The Colleen Walker Spirit Award is presented yearly to a Legends Tour Player who best exhibits the tenacity, determination and never-give-up attitude that Walker demonstrated throughout her life and career. Walker, who won nine times on the LPGA Tour, died of cancer in 2012.

Coe-Jones was known by many on tour for her kind heart, especially for the Canadian players she would often take under her wing.

“She treated everyone equally,” Lori Kane told Golf Week magazine. “Being on tour and walking the fairways with 144 women each week, there’s not many that you can say treats everyone the same.
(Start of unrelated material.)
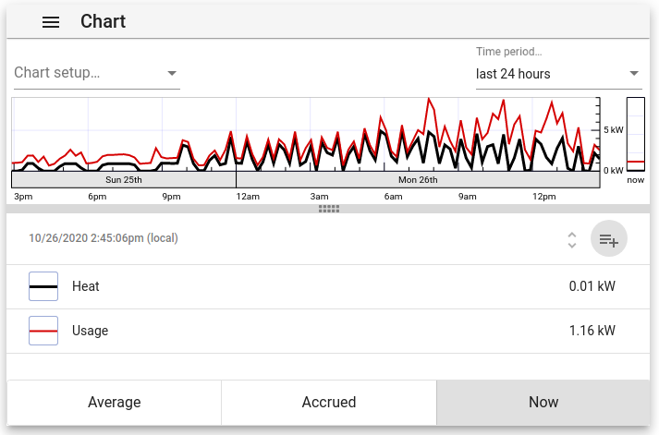Select the Now tab

543,403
But Dawn Coe-Jones did that.”

It was that humility that helped win Coe-Jones friends at TPGCC, where she became a fixture.

Farrow says that when she met Coe-Jones about four years ago, all the LPGA golfer wanted to do was make friends and play golf. “You would never have guessed she was a professional golfer,’’ Farrow said. “She was just one of the girls.”

She became part of a group of golfers referred to as the “Tampa Palms Girls,” and the members exchanged texts with each other all week in between rounds.

When Coe-Jones was diagnosed with cancer, Farrow said it was never discussed. “We didn’t really talk about it because we didn’t want to believe it,’’ she says.

But, month after month provided more and more bad news.

“It was heartbreaking,’’ Farrow says.

Rogers says she met Coe-Jones three years ago, but it was 20 years ago, after being transferred to Saskatchewan for work, that she would read about the Canadian golf legend in the newspapers there.

She told Coe-Jones this after a few holes of golf one morning. Duly impressed by her game, Rogers simply said, “No wonder they wrote about you.”